New Team Brings Lacrosse to Panther City
Lacrosse is the oldest organized sport in America. The current form of the game is based on a game played by the indigenous peoples of the forest of the eastern United States. French Jesuit missionaries to the area wrote about it in the seventeenth century, telling of hundreds of warriors participating in three-day-long games which were at once both extremely violent and deeply spiritual.
Originally known as stickball to its early Algonquin practitioners, lacrosse was given its European name in 1630 by missionary Jean de Brébeuf. (La crosse means “the stick” in French.) The game, as it is played today, probably bears only a passing similarity to what de Brébeuf would have witnessed back in the seventeenth century, when the only rule was that players could not touch the ball with their hands. A form of symbolic warfare, warriors would attack and defend goals that were often miles apart.

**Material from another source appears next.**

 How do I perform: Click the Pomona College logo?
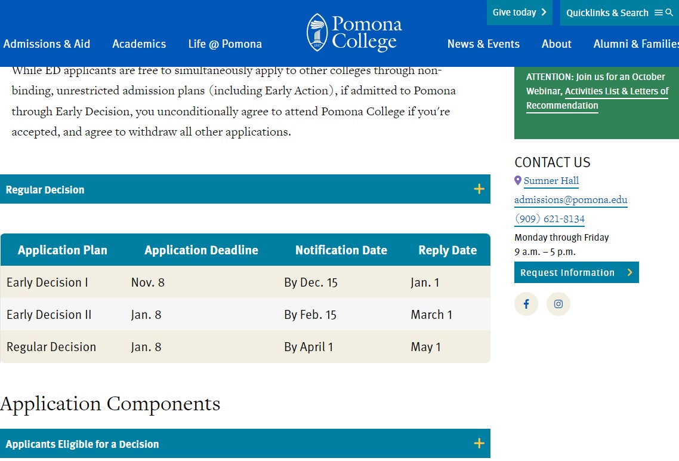coord(354,32)
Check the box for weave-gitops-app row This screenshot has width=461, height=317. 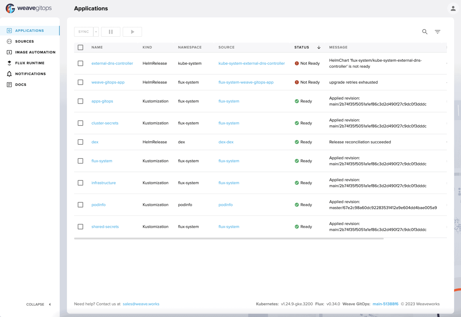click(x=80, y=82)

In recent years, lacrosse has become the fastest growing sport in the United States. The modern version of field lacrosse is played on a football field sized pitch and is known as the fastest game on two feet. While historically, field lacrosse was concentrated in the colleges and universities of the mid-Atlantic states, its popularity has spread across the country. High schools from Florida to Washington have teams, and in most big American cities, you can find lacrosse clubs.

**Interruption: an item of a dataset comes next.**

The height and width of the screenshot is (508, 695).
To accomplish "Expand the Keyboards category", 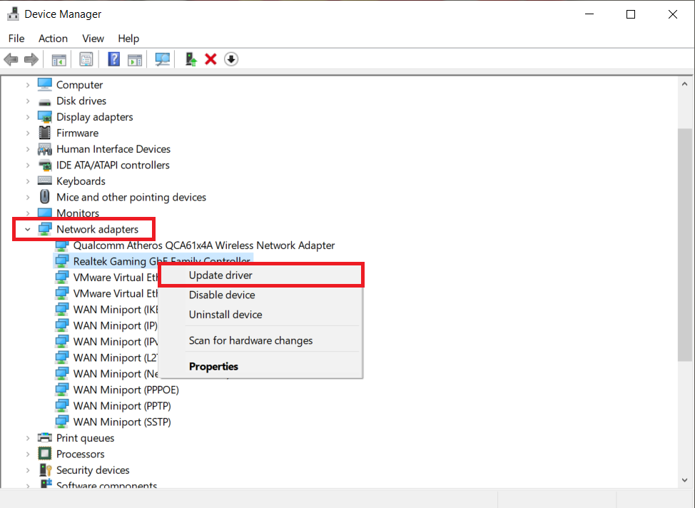I will coord(28,181).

Field lacrosse has an indoor sibling called box lacrosse that is even faster. Imagine pick–and–roll style basketball had a romantic fling with ice hockey. The resulting lovechild would have a 30–second shot clock, no offside rules, small goals, big goalies, and boards that very fast, very tough players mercilessly check each other into while regularly scoring 30 to 35 goals per game. While the National Lacrosse League (NLL), the governing body of men’s professional box lacrosse, doesn’t advocate violence, don’t be surprised to see contestants drop the gloves occasionally and start throwing haymakers.
Sounds fun, right? That’s because it is fun. There is nothing else like it from a spectator’s point of view. Spend a few minutes on YouTube for an introduction that is guaranteed to put a smile on the face of any sports fan.
The good news is as a resident of Fort Worth your box lacrosse viewing won’t have to be limited to YouTube videos for much longer.
The NLL has named the Fort Worth Panther City Lacrosse Club as its 14th team. The majority owner of the new team is Bill Cameron, who is also partial owner and board member of the NBA’s Oklahoma City Thunder and lead owner of the Dallas WNBA franchise, the Dallas Wings. While next season’s schedule has not been announced yet, our city’s very own professional lacrosse team will take the floor in its new home, Dickie’s Arena, in late November or early December of 2021.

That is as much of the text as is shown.